A long and tedious road ahead

It’s the results season again and the numbers rolled out by property companies are rather disappointing and point to poor take-up and an overall gloomy backdrop for developers.

Most of the companies recorded a huge drop in sales, some by more than 50%, in their latest financial quarter compared with the same period in the previous year.

The results are at least 5% below street estimates despite them having downgraded the sales and earnings expectations of property companies for the last two quarters since the middle of last year. Delays in construction works and slow sales are among the main culprits for the weak numbers.

While potential buyers are taking longer to decide or even deferring their decision to commit to any major purchase, including buying a house for now, given the prevailing gloomy outlook in the economic front, most developers are also holding back project launches as they worry about low take-up rate.

The extent of the adverse impact on developers depends on a few factors - size of unbilled sales carried forward from previous years, financial strength, creativity and product mix in their portfolio.

Although the high unbilled sales, especially from record sales in 2007, are still contributing to the financial books of developers this year, they will be depleted soon if sales continues to slow.

This year and to a certain extent 2010, property companies are still expected to turn in decent earnings due to the large unbilled sales brought forward from the last two years.

However, if launches continue to be deferred and plummeting sales do not bottom out, earnings contraction post-2010 could kick in.

Unless developers become more proactive and creative by adding more value and tweaking their product offerings to meet the changing market conditions, they will be in for many more quarters of underperforming results.

Special promotions and easier payment packages by some developers have proved to be effective so far and contributed to higher sales for them. The right product mix is also important. Developers that are catering to the mass market and building more affordable housing are still recording quite decent sales while those with more high-end products are not as lucky this time.

While Malaysia has been spared a hard landing unlike most of the developed economies which were hit almost instantaneously by the US-led global financial crisis, the poor financial results being unveiled show that the widening impact of the global financial crisis is already at Malaysia’s doorstep.

Going by the extent of damages reported across the length and breadth of the globe, it will be a long and tedious road ahead for Malaysians.

As one CEO puts it, it is now a question of survival for most companies and not about how much profit they are going to make.

Companies have either drastically cut down on dividend payment or are not declaring dividend at all, in their quest to conserve cash for more rainy days ahead.

Whether the prevailing low interest rates will be effective in reining in the slide in domestic demand and economy is left to be seen, especially when prices of food and fuel are still high, while the people’s confidence is at its ebb.

Besides providing a lifeline to the various business sectors, the Government’s second stimulus package, or mini budget, to be unveiled on March 10, should focus on offering some direct benefits to the people to tide over their dire straits caused by the global financial upheavals.

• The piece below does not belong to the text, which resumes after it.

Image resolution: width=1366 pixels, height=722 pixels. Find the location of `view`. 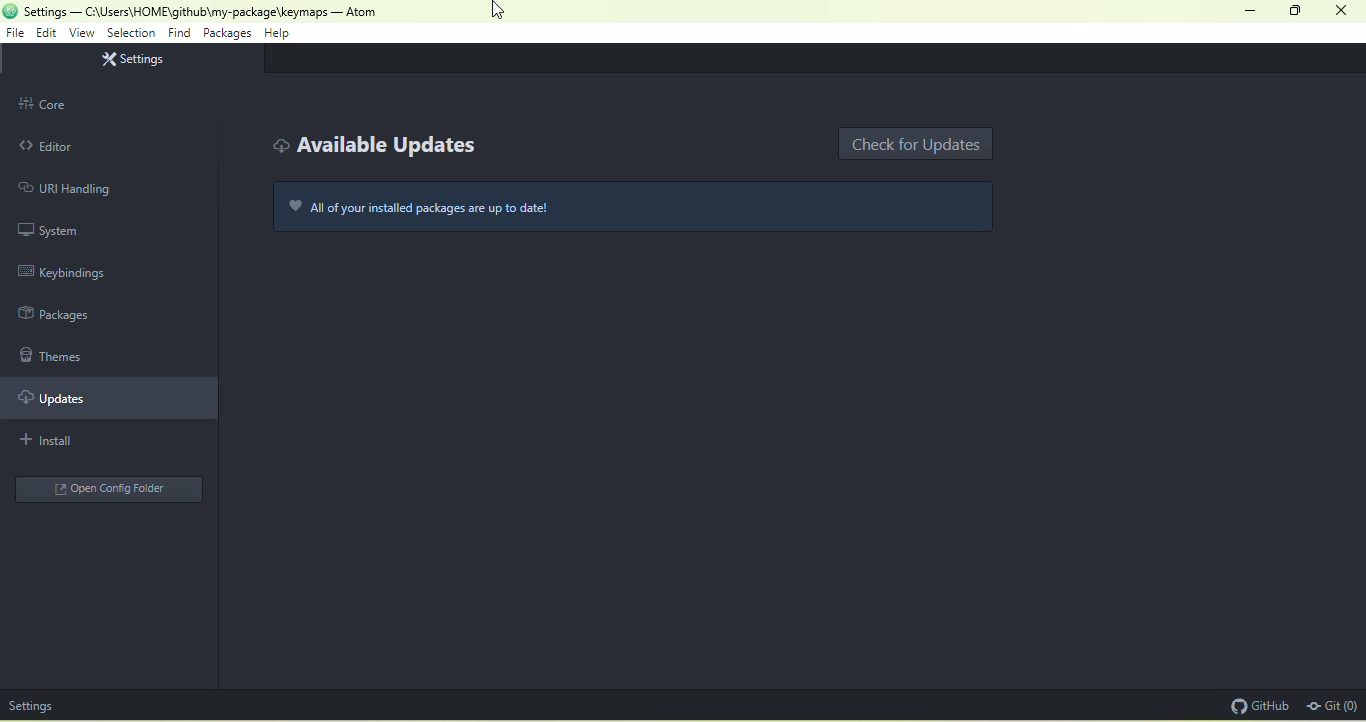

The focus should be to reach out to the people, especially the lower income group, including those who have recently lost their jobs due to companies that have downsized or ceased operations.

To promote home ownership among the people, it will be most beneficial if the Government is able to meet the request by the Real Estate and Housing Developers Association to give a RM10,000 grant to first-time house buyers of property priced below RM300,000. Granting full stamp duty exemption for property transactions will also be another effective measure to lower transaction cost for the people.

·Deputy news editor Angie Ng hopes that by casting the stimulus net as wide as possible to reach the needy business sectors and the common folk, the Government’s money will be well spent when all Malaysians rally and work together for a fast track recovery of the economy. And the funds have to be disbursed quickly to be effective.